In the records below, find the line that contains "Task: Open the Work History clock icon" and the line that contains "Expand the system". Set down exactly those lines and every line between them, and nothing more.

• [INPUT MATERIAL]:
BEGIN
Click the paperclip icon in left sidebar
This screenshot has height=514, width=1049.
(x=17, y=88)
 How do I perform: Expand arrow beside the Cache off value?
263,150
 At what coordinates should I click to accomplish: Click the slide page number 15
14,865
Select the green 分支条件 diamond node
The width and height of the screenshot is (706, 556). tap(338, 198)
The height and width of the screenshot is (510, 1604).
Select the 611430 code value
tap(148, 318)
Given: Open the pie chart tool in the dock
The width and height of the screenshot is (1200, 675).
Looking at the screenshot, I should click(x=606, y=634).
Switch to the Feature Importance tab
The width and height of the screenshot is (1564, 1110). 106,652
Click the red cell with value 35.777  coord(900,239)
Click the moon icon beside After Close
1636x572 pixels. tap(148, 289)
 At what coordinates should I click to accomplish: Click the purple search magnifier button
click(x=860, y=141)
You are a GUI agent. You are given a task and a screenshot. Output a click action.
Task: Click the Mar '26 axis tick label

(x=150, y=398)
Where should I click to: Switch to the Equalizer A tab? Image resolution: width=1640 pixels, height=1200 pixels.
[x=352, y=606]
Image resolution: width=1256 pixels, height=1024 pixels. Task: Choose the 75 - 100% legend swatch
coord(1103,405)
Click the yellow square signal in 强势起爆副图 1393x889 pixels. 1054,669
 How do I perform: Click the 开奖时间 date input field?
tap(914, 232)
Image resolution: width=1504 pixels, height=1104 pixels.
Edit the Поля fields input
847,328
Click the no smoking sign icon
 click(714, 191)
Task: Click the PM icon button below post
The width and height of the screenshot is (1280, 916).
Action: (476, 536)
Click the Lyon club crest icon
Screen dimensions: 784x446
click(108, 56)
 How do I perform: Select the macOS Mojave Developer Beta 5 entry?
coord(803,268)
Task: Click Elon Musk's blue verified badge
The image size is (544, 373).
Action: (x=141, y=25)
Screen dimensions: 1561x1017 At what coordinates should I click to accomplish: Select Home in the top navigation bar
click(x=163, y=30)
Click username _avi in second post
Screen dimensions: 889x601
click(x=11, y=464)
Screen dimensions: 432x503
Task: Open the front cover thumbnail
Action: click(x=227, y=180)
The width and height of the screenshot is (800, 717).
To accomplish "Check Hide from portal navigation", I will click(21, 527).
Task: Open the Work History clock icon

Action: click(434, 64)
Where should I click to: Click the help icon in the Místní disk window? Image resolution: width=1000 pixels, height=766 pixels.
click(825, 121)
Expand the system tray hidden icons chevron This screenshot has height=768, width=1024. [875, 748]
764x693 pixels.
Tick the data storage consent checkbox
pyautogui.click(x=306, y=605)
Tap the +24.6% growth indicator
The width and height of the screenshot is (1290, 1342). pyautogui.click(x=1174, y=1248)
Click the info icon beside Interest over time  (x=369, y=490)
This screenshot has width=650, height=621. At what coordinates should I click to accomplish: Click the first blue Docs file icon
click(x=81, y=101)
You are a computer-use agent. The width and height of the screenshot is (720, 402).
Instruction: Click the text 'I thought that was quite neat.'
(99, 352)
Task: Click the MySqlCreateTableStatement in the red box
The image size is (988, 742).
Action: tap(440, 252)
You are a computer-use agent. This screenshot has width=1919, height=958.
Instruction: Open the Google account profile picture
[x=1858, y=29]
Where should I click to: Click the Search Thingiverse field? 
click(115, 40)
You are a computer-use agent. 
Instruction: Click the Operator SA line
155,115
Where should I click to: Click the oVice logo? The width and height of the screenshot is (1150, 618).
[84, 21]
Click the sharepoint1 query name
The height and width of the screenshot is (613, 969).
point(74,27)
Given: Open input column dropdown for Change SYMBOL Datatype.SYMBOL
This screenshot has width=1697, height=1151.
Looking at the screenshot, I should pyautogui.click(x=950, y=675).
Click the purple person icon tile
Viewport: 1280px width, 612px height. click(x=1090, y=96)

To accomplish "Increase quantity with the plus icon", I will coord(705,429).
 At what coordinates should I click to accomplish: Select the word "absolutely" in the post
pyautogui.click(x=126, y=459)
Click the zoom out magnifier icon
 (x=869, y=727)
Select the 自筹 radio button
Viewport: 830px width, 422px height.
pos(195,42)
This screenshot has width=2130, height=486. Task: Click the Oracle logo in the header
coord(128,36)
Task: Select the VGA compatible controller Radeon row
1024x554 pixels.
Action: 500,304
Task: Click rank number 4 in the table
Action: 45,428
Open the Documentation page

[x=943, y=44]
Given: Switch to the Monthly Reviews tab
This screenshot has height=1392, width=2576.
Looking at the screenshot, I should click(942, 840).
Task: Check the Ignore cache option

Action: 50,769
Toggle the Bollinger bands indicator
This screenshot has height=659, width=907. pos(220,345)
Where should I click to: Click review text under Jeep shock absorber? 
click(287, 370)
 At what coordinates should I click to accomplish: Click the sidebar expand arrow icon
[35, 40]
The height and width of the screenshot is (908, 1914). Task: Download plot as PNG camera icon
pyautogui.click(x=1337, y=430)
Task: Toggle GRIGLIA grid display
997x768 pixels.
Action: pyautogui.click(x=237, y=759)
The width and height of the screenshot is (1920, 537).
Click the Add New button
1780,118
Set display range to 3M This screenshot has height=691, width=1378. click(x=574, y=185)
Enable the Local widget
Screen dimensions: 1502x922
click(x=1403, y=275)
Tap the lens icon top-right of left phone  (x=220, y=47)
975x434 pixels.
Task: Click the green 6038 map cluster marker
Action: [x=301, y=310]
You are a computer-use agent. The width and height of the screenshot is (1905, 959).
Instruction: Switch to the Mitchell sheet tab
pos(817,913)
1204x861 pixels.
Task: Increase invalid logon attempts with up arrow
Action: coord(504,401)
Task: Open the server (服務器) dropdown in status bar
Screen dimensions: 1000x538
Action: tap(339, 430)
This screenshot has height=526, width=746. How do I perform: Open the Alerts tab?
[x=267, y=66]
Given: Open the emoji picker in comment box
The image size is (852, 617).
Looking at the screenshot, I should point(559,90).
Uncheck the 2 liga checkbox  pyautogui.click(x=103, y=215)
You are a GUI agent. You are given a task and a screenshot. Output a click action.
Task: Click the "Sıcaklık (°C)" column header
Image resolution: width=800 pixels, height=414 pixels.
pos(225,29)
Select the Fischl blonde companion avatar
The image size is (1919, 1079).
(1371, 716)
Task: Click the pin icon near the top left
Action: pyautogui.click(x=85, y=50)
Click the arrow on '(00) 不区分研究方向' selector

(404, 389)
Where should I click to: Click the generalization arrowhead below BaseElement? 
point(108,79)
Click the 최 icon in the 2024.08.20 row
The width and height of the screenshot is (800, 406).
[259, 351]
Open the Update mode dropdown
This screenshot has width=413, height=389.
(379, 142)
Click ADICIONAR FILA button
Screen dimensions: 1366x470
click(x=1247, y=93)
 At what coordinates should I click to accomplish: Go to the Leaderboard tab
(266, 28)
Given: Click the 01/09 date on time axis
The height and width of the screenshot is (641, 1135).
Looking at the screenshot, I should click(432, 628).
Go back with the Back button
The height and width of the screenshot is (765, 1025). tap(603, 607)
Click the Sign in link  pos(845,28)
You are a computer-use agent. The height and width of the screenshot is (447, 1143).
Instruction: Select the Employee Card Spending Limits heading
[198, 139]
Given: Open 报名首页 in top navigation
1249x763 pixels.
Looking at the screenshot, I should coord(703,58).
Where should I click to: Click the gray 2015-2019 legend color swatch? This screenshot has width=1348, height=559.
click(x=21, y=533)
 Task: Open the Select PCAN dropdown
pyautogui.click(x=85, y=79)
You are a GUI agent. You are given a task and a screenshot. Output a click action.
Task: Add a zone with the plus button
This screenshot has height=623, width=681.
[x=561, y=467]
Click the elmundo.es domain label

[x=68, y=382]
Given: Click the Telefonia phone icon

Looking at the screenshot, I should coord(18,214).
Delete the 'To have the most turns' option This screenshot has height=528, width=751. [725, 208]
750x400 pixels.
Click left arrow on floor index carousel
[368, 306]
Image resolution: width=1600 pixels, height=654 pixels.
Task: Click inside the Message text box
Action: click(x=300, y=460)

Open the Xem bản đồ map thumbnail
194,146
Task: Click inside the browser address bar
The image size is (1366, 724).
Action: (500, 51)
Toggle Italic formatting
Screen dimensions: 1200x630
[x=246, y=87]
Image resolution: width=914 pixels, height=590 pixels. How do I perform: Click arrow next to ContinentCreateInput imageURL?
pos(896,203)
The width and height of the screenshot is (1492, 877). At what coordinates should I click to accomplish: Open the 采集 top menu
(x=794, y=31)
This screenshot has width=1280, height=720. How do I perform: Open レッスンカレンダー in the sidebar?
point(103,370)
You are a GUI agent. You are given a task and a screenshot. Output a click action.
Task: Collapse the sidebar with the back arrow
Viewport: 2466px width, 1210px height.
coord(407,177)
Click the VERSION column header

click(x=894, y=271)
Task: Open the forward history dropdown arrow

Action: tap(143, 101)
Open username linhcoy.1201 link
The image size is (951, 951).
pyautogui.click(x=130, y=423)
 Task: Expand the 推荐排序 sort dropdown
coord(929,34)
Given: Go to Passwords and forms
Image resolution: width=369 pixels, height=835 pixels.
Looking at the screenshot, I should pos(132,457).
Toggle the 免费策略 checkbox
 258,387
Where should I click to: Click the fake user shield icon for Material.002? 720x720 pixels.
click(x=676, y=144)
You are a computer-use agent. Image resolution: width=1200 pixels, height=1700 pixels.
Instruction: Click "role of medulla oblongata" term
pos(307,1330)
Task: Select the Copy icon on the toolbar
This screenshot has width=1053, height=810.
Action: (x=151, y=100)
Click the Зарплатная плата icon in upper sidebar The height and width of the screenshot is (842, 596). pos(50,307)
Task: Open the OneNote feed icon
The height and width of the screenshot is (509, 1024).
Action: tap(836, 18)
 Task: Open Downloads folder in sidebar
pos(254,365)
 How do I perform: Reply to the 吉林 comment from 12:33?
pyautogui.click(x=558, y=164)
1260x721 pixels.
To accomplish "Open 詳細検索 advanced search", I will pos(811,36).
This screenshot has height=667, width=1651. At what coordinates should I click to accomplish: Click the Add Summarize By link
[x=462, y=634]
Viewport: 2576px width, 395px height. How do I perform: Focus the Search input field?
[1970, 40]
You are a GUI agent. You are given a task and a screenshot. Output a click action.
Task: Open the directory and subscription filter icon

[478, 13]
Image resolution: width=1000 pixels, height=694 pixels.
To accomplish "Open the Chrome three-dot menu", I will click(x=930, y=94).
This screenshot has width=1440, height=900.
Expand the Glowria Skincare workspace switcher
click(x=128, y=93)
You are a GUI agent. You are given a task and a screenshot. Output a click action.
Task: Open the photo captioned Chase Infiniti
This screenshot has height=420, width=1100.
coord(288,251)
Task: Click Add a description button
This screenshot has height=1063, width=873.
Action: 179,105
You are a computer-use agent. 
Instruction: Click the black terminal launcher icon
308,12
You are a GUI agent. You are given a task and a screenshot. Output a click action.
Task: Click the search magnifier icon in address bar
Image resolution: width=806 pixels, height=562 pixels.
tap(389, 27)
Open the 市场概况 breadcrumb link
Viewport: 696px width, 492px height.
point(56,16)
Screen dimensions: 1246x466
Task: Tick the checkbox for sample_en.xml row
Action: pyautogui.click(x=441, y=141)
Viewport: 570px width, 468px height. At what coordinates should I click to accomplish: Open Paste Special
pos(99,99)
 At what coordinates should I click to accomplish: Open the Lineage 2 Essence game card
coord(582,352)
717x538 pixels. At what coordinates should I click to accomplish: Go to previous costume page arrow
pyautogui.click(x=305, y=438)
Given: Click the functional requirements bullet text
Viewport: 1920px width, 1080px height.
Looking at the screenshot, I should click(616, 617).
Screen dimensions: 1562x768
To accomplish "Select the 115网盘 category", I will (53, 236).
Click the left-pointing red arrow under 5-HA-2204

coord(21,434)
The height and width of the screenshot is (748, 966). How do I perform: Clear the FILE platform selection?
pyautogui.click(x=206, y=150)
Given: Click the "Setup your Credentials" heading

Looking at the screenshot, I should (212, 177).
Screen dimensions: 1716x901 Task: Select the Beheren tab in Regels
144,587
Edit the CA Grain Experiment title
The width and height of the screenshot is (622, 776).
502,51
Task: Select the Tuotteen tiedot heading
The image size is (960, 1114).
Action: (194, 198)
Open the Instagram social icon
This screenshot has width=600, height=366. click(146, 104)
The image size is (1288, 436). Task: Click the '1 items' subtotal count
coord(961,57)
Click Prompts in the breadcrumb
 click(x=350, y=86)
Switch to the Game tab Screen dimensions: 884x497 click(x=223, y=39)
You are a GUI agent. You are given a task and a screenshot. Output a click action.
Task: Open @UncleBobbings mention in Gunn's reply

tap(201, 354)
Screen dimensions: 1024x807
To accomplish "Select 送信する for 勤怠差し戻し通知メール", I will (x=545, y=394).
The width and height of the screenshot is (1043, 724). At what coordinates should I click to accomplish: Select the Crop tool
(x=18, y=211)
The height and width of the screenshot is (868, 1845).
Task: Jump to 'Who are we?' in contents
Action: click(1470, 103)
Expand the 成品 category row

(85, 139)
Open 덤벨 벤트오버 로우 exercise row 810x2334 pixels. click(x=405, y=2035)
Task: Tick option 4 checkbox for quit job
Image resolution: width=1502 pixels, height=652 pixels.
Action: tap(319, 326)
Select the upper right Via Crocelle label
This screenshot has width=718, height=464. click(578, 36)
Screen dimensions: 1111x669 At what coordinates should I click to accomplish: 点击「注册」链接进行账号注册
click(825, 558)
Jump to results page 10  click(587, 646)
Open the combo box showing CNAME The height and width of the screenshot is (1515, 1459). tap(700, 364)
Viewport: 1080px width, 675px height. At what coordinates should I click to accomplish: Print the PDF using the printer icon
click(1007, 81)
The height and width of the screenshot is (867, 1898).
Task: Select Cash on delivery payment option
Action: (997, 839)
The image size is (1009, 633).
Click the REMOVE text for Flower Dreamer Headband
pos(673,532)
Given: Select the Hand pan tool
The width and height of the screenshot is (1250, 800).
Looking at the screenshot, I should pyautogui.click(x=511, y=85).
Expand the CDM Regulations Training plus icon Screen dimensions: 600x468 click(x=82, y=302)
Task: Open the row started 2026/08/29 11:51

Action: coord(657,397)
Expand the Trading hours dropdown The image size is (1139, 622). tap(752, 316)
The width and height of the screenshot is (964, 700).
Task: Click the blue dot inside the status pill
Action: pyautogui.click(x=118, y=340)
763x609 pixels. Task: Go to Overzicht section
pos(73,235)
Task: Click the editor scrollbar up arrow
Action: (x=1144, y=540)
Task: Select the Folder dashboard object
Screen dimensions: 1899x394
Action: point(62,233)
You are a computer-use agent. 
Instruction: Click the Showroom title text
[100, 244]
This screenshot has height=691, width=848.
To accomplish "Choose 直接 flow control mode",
END
• [RESULT BELOW]:
Task: Open the Work History clock icon

Action: click(434, 64)
Where should I click to: Click the help icon in the Místní disk window? Image resolution: width=1000 pixels, height=766 pixels.
click(825, 121)
Expand the system tray hidden icons chevron This screenshot has height=768, width=1024. [875, 748]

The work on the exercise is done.